電車、とさっきから繰り返し書いているが、ほくほく線は電化されているので「電車」で間違いない。こんなローカル路線なのにディーゼルではないのか!と驚くが、直江津以東はJRの北陸本線を走ることになるので、電化は必須だったようだ。維持費用が大変だとは思うが・・・。
車内は、さほど混んでいない。明日はのっとれ!戦士が500名近く終結することを考えると、拍子抜けするような状態だ。やはり、現地に前泊してまでのっとれ!に挑む人は少ないらしい。せいぜい、越後湯沢に前泊なのだろう。
まつだい駅周辺の観光案内。おっと、明日のっとる予定の松代城もちゃんと紹介されていたぞ。
標高384mの城山山頂にそびえ、町内を一望できる町のシンボル。
天守閣には展望台があり、松代の町並みや魚沼の連なりまで視界360度の眺望を楽しむことができます。町の歴史を図解入りで展示しています。
●駅から車で3分+徒歩5分 2km
説明が足りないな、「毎年冬になると『冬将軍』に城を奪われ、越後に春が来ないという悲劇が繰り返される。そのため、3月に城をのっとり、冬将軍を追い出す勇者が現れる」という記述を足さないと。
まつだい駅に到着。無人駅なので静かだ。下車する人の数もさほど多くない。
下車した瞬間にきん、とほほに突き刺さる冷気と乾燥した空気。東京都も越後湯沢とも違う、リアル雪国がここにあった。さみーさみー、早く温泉に浸かろうぜモウ。
今日宿泊する松之山温泉の宿は、無料で送迎車をまつだい駅まで出してくれる。そのため、タクシーを手配しなくて良い分お金が浮くが(3,000円強)、「会場を下見してから宿に向かう」といったフリーダムな行動はできなかった。予約時に「車のお出迎えはちょっと遅い時間にできますか?」と聞いてみたのだけど、電車が到着する時間である14:30一択、だった。個々のお客さんにあわせて送迎なんて、とてもじゃないがやってられないのでごもっともだ。
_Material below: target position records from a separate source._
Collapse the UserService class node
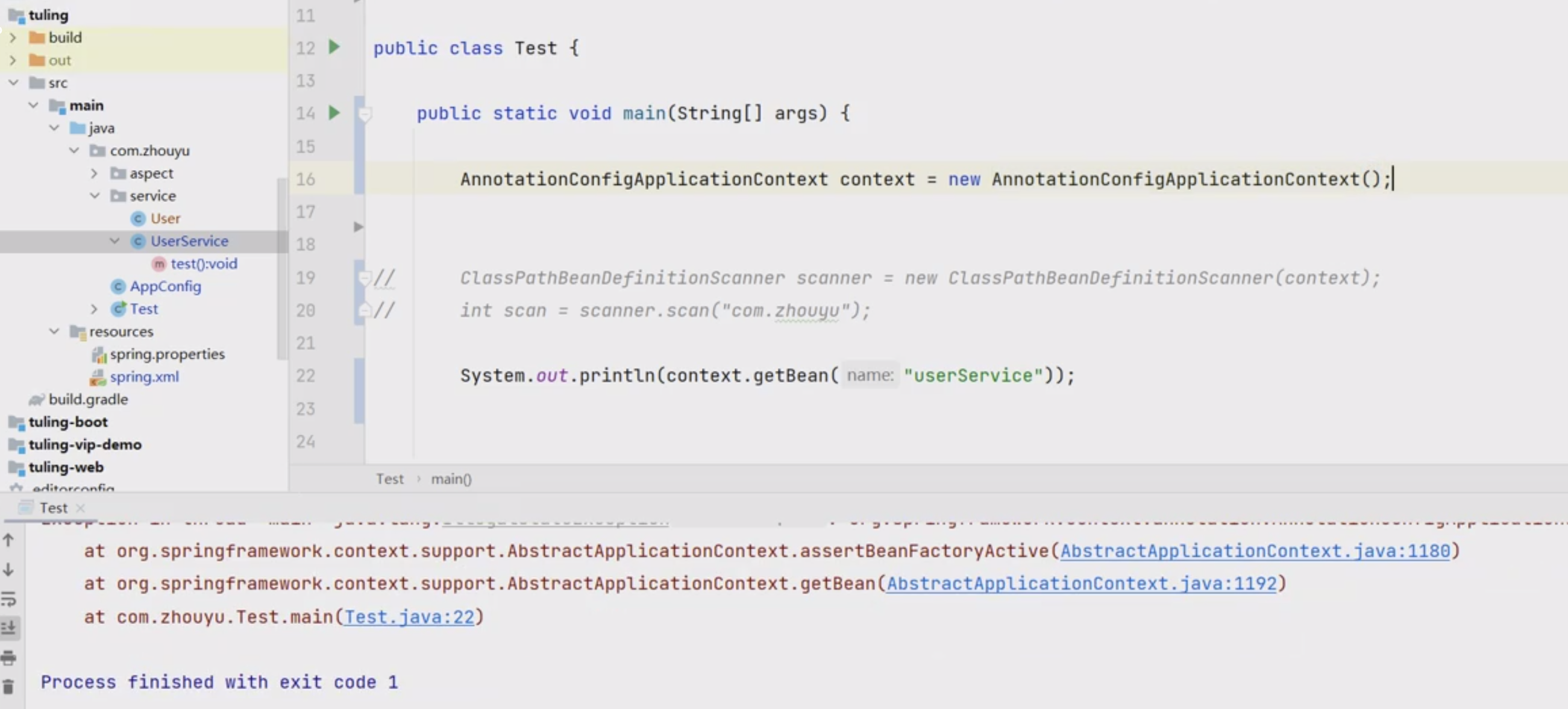tap(114, 241)
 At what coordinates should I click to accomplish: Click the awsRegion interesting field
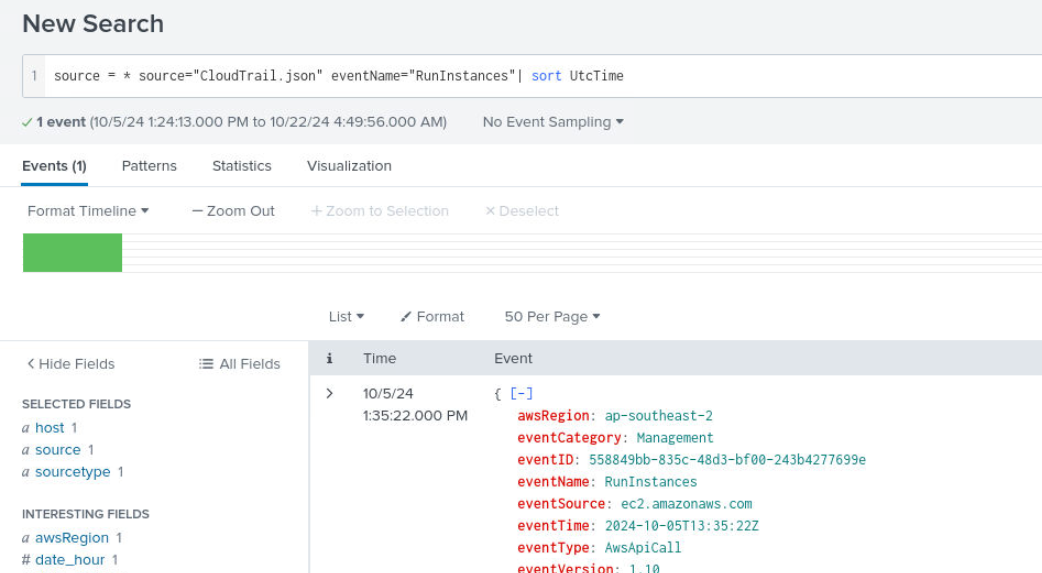[x=71, y=538]
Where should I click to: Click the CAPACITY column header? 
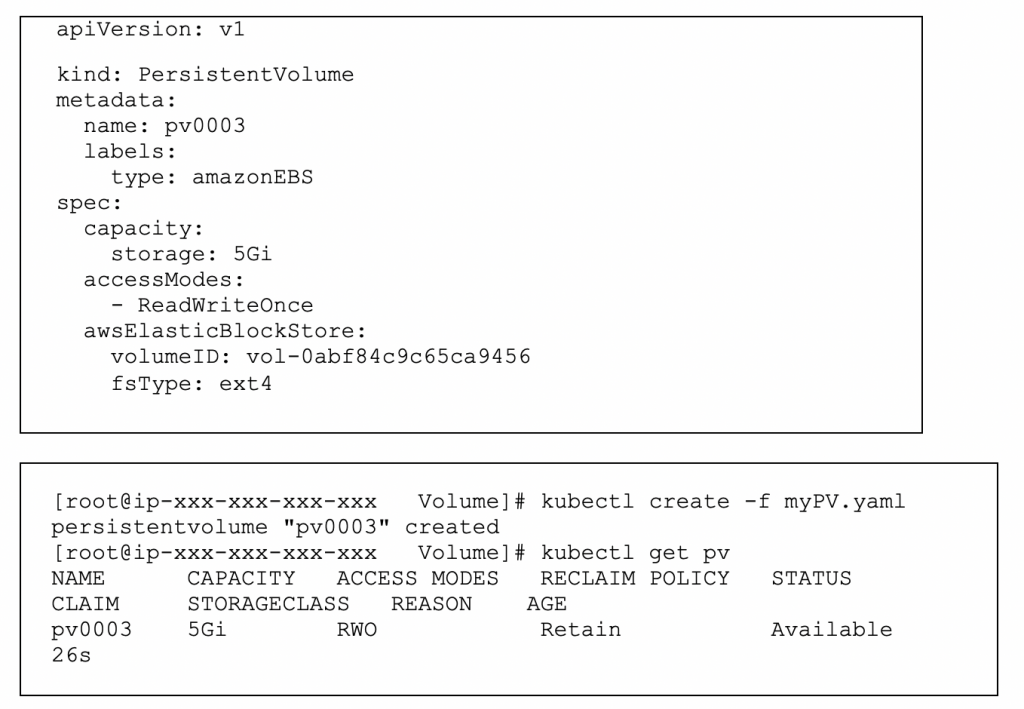[241, 578]
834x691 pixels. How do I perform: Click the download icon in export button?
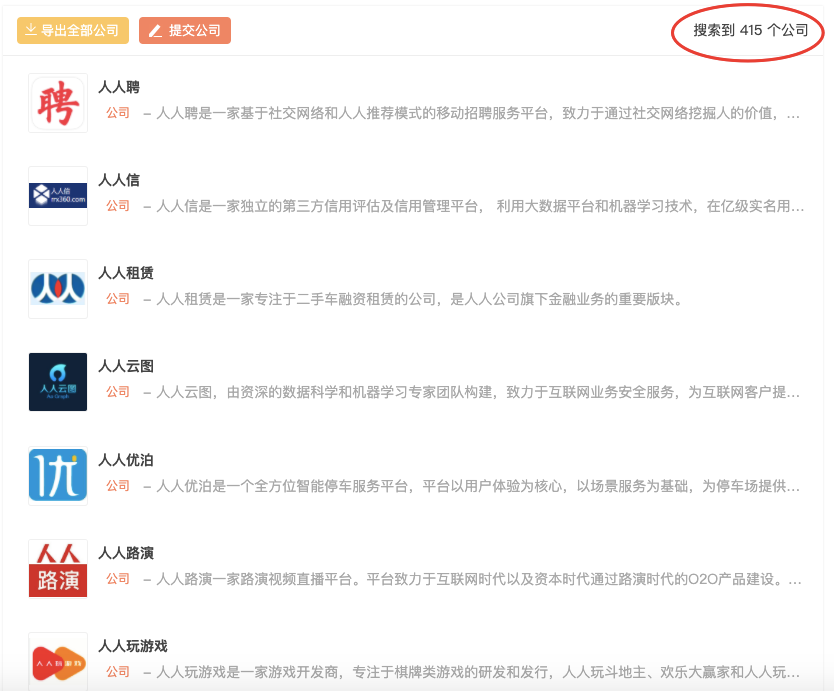coord(31,30)
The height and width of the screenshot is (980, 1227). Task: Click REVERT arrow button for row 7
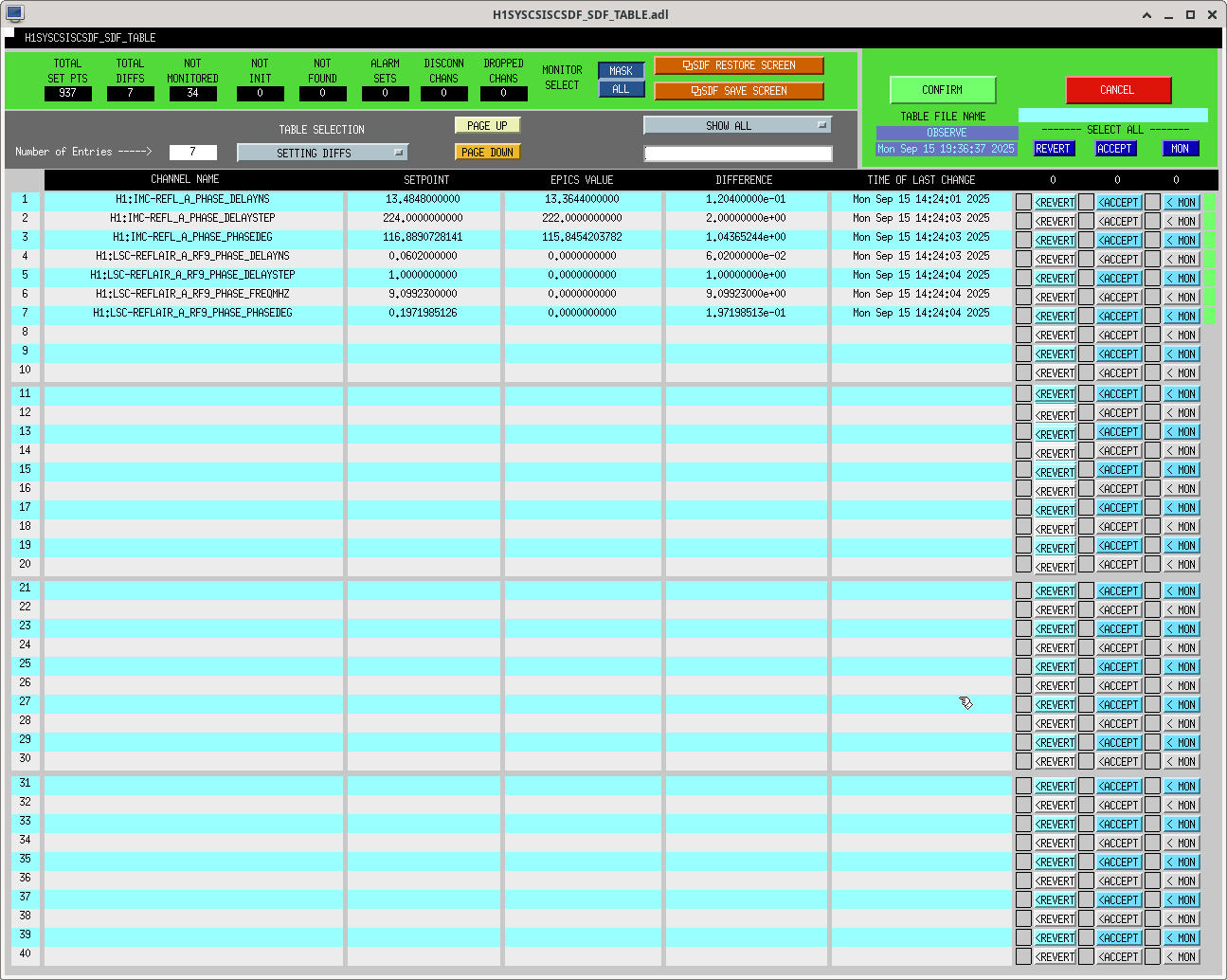1055,317
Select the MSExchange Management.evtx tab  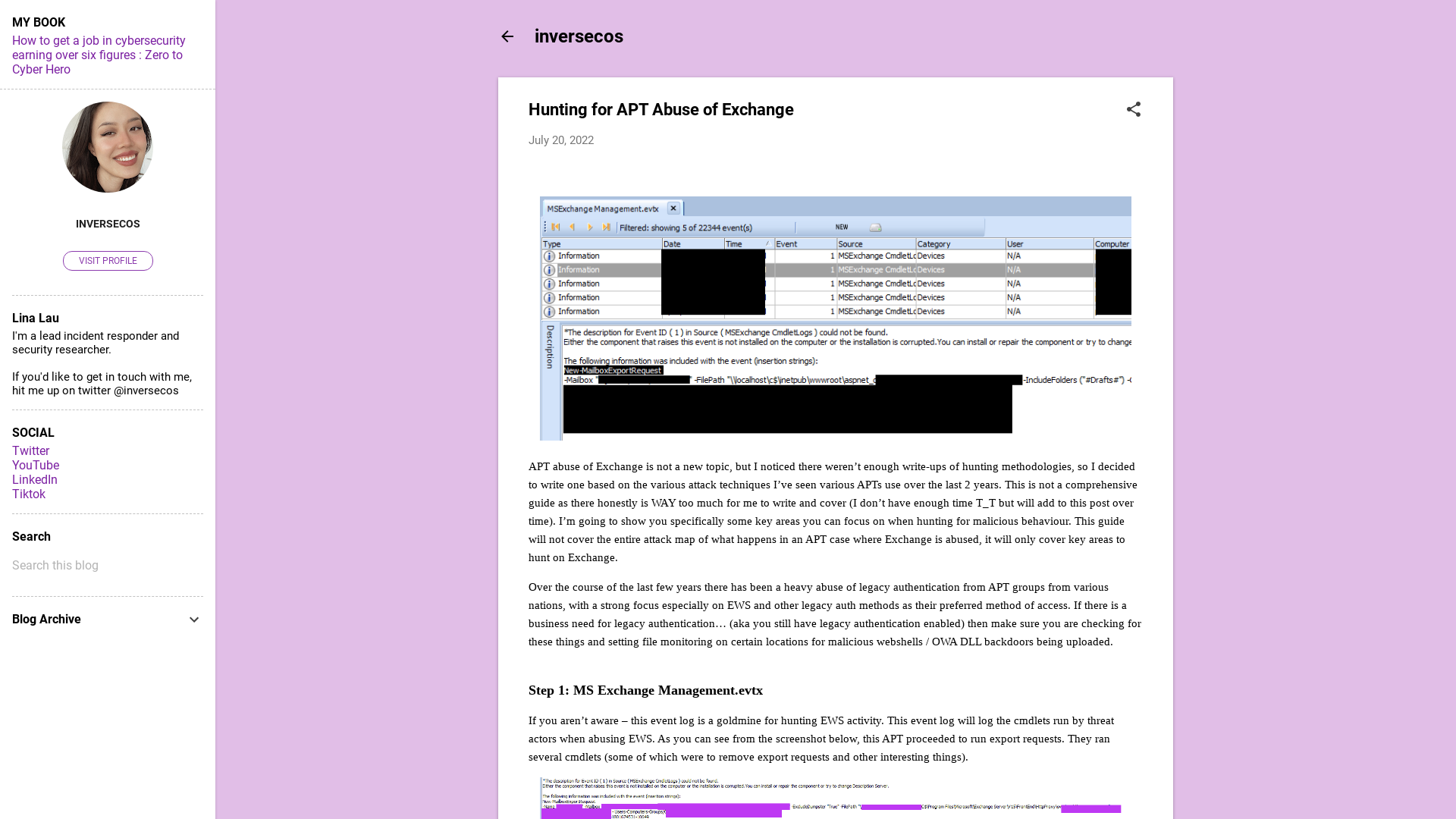click(x=603, y=208)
ちなみにほくほく線はこの日から大幅にダイヤが変わっており、その影響で僕らも混乱した。webなどで見ていた時刻表と、実際の時刻表が異なっていたからだ。今回の旅行計画を立てたのは2ヶ月近くも前であり、web上ではまだダイヤ改正後の時刻が出ておらず、それで惑わされたというわけだ。事前に宿から連絡が入り、「ダイヤ改正がこの日からありますけど大丈夫ですか?」と確認をとってくれたので助かった。